Data Engineering — This question tests Data Engineering — Read the scenario before looking for a memorised answer..
What is the correct answer to this question?
The correct answer is: Use Amazon FSx for Lustre as a high-performance file system linked to the S3 bucket, and mount it on the training instances. — Option A is correct because Amazon FSx for Lustre is natively integrated with Amazon SageMaker as a data source, providing a high-performance file system that can be linked directly to an S3 bucket. It automatically caches frequently accessed data from S3 on the file system, reducing data transfer costs and training time by avoiding repeated downloads. The caching capability addresses network bandwidth concerns effectively. Option B is incorrect: SageMaker File mode uses EBS volumes, not Amazon EFS, and is not designed as a shared, cached file system across training jobs. Option C is incorrect: copying the entire 5 TB dataset to EBS volumes before each training job is time-consuming, increases costs, and does not provide efficient caching across jobs. Option D is incorrect: SageMaker Pipe mode streams data directly from S3 without caching, so it does not reduce repeated data transfers and may still face bandwidth issues.

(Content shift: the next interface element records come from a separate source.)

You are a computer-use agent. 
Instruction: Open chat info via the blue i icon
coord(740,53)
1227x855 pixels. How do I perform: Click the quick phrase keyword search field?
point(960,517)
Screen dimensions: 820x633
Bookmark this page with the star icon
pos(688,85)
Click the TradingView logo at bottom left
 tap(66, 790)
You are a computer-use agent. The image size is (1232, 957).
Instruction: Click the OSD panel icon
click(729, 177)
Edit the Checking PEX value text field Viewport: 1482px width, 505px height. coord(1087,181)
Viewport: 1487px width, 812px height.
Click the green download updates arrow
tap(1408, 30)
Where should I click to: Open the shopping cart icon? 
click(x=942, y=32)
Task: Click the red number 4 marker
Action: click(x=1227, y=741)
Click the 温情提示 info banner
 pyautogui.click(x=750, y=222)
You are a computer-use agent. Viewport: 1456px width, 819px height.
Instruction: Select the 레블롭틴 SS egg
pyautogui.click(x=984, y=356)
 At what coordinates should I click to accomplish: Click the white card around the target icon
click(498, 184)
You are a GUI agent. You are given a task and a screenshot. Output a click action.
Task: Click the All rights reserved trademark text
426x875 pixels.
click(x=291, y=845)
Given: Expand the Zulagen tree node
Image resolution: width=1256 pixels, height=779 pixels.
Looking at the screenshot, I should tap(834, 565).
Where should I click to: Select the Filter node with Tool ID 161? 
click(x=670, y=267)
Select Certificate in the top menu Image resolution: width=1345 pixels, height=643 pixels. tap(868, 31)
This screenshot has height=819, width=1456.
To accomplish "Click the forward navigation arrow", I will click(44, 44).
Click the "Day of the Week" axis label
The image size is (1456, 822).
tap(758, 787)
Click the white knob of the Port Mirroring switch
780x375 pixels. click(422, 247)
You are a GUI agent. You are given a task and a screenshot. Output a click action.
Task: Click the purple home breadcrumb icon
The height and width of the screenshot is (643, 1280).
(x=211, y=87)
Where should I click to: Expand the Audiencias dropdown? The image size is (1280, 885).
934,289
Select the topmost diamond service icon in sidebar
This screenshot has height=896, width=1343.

What should I do if I get this MLS-C01 question wrong?
Identify which MLS-C01 exam domain this question belongs to, then review the specific concept being tested. Practise related questions in that domain and focus on understanding why each wrong answer is tempting — not just why the correct answer is right.
Are there clue words in this question I should notice?
Yes — watch for: "minimum / minimize". Asks for the least resource use — fewest addresses, smallest subnet, lowest overhead. Eliminate over-provisioned options even if they would technically work.
What is the key concept behind this question?
Read the scenario before looking for a memorised answer.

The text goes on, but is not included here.